Finding the Bengal Presidency too large for one governor to administer, in 1905 the English decided to redraw its boundaries and divided it into two parts.
The provinces of Bengal and Assam were reconstituted so as to form the two provinces of manageable size. Western Bengal, with a population of 54 million (42 million Hindus and 9 million Muslims); and Eastern Bengal and Assam with a population of 31 million (12 million Hindus and 18 million Muslims). The territory to be transferred from Bengal to the new province consisted of the districts of Chittagong and Dhaka Divisions, Rajshahi Division excluding Darjeeling, and the District of Malda.
Curzon, the Viceroy of India, sent the proposal to London in February 1905. The Secretary of State for India St. John Brodrich sanctioned it in June, and the proclamation of the formation of the new province was issued in September. The province of Bengal and Assam came into being on October 16 1905.
Incidentally, the partition went in favor of the Muslims. Before the partition, Western Bengal, being the first area to come under western influence, was developed and industrialized. It was a striking contrast to the eastern part where the Muslim peasantry was crushed under the Hindu landlords, the river system was infested with pirates, and very few funds were allocated for education. It was dreaded as a place of banishment. The partition helped boost Bengali literature and language; efforts were also made towards the social, economic and educational uplift of the Muslims.

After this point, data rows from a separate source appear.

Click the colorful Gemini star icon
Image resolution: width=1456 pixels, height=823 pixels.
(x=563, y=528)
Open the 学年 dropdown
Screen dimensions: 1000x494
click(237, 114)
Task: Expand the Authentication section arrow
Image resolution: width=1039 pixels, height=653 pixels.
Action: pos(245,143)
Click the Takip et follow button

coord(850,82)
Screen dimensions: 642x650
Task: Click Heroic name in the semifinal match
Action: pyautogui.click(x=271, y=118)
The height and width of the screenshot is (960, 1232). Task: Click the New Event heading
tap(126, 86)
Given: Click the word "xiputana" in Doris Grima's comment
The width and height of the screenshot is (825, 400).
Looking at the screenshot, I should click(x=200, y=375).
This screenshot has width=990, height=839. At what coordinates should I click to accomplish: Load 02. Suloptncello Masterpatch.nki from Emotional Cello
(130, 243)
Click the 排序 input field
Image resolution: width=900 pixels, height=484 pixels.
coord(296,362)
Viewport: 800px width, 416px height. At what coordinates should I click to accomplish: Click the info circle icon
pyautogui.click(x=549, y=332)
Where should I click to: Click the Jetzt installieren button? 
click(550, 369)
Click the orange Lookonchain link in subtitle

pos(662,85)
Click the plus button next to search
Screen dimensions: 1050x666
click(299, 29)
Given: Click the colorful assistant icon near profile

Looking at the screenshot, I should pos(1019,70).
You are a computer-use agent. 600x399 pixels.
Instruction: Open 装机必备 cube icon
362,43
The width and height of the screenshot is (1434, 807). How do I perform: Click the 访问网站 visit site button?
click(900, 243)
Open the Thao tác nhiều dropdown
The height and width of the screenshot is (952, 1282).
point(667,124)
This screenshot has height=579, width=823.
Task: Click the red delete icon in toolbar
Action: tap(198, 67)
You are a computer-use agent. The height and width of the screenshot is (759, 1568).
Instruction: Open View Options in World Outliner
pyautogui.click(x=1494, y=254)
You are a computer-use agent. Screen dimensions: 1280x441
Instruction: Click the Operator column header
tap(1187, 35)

The Muslims outnumbered the Hindus in Eastern Bengal and this alleviated the Bengali Muslims politically and economically. This resulted in a series of unprecedented agitation by the Hindus. They alleged that Lord Curzon had deliberately tried to divide the Hindus and the Muslims by drawing a line between the Hindu and the Muslim halves of Bengal. And by favoring the Muslims by giving them a new province in which they were in a clear majority, had struck a deadly blow to Bengali nationality. They branded him as the upholder of the devilish policy of ‘divide and rule’.
The Muslims of India welcomed the partition of Bengal, but the Hindu community strongly opposed it. They launched a mass movement, declaring October 16 as a day of mourning in Calcutta. Influenced by the Chinese boycott of American goods, the Hindus started the Swadeshi Movement against the British. In the meantime, the Hindus raised the Band-i-Mataram as the national cry protecting worship of Shivaji as a national hero. This organized anarchist movement took a terrorist turn resulting in political sabotage and communal riots.
Keeping in view the fluid political situation in India and the cult of Hindu revivalism, the British decided to undo their earlier decision to please the Hindus. The provinces were reunited in 1911. This act saddened the Muslims. It was a catalyst in making the Muslims of India realize the need for a separate homeland.